Segment Start: Text segment

The Enigma Variations worked better, though the emphasis tended to lie upon sharp characterisation of each individual variation as opposed to a guiding thread running through the work as a whole. Oddly, however, and despite such discontinuities, the music often sounded closer to Brahms than the overture had. The Theme was a case in point, darkly beautiful, the Royal Philharmonic Orchestra’s cellos exhibiting great depth of tone, its violins commendable sheen. Another case would be the dark tones of ‘R.P.A’. Strauss, quite properly, had a look in for the first variation (C.A.E.); admiration of course ran both ways between the two composers. The brass, especially trombones, proved splendidly raucous in ‘Troyte’. ‘Nimrod’, though its opening was perhaps a little too febrile, received a warmly Romantic rather than pious reading, followed by a ‘Dorabella’ both whimsical and sardonic. A telephone did not quite succeed in disrupting the welcome air of mystery in the fourteenth variation (*** - Romanza), ‘E.D.U.’ proving excitable rather in the manner of the preceding overture. It was good to hear the tones of the Royal Festival Hall organ ring out here.

Now for Kennedy’s ‘half’. Though I have long admired his musicianship – far, far more serious, in the best sense, than he is often given credit for – this was my first opportunity to hear him in the flesh. I was certainly not to be disappointed. Doubtless there is hyperbole in his programme booklet declaration that ‘Bach, Beethoven, and Brahms are the raison d’être of classical music,’ but it remains refreshing to hear voiced so unapologetically the broader point being made, namely the centrality of Austro-German music: ‘At the Yehudi Menuhin School, it as made clear to us that central Europe is central to all that is good in classical music.’ And I find it difficult to disagree with Kennedy’s opening gambit: ‘It is a privilege to be playing what is probably the greatest violin concerto of them all for you guys this evening.’

It seemed as though Kennedy’s thoughts had rubbed off on Litton, for the opening tutti of the first movement sounded far more traditionally ‘Brahmsian’ than the Academic Festival Overture had. That is not to say that it was dull, or even sturdy, for it proved full of light and shade, but crucially there was a far stronger sense of harmonic rhythm, answered in turn by an electric – no, not in that sense – appearance of musical virtuosity on Kennedy’s part. (As he so rightly and indeed necessarily put it in the programme, ‘Unfortunately, for some modern proponents of violin playing, a fantastic technique and sound production are not (as in some other concertos) sufficient to tackle the philosophical demands of Brahms’s composition.’) Kennedy’s performance was to prove a standing riposte to emphasis ‘purely on gaining technique’, which he associates with much conservatoire teaching, not least ‘at the Juillard School of Boredom,’ where he studied alongside Litton. For, from the outset, his shaping of phrases and his sounding of the connections between them, spoke of true musical understanding. The sweetness of his tone, moreover, spoke of a wonderfully ‘old school’ approach, sounding almost midway between Heifetz and Menuhin, if you can imagine such a thing. Soloist and orchestra were palpably alert to the demands of the score as musical drama, to its playing out within and through Brahms’s concerto form. It was clearly above all Kennedy’s reading: Litton visibly followed his soloist’s rubato. Yet, in a performance that balanced formal demands with quasi-impovisatory calls arising from Kennedy’s not unreasonable belief in the importance of the gypsy tradition, there could be no complaint on that account.

Segment End: Text segment

* _Task prompt_
Please rewrite the paragraph of the concert review that begins "Now for Kennedy's 'half'" in a shorter form that keeps its main facts.

Segment Start: Data extract

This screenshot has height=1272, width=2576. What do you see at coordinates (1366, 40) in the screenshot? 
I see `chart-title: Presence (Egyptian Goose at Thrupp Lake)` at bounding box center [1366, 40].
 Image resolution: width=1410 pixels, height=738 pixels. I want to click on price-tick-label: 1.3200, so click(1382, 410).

Segment End: Data extract

* _Exercise result_
The reviewer had long admired Kennedy's musicianship, which is far more serious than he is often given credit for. This was the reviewer's first chance to hear him live, and it did not disappoint. Kennedy's booklet claim that "Bach, Beethoven, and Brahms are the raison d'être of classical music" is hyperbole. Still, his broader point, taught to him at the Yehudi Menuhin School, about the centrality of Austro-German music is refreshing to hear stated so unapologetically. The reviewer also finds it hard to disagree with his opening remark that this is probably the greatest violin concerto of all.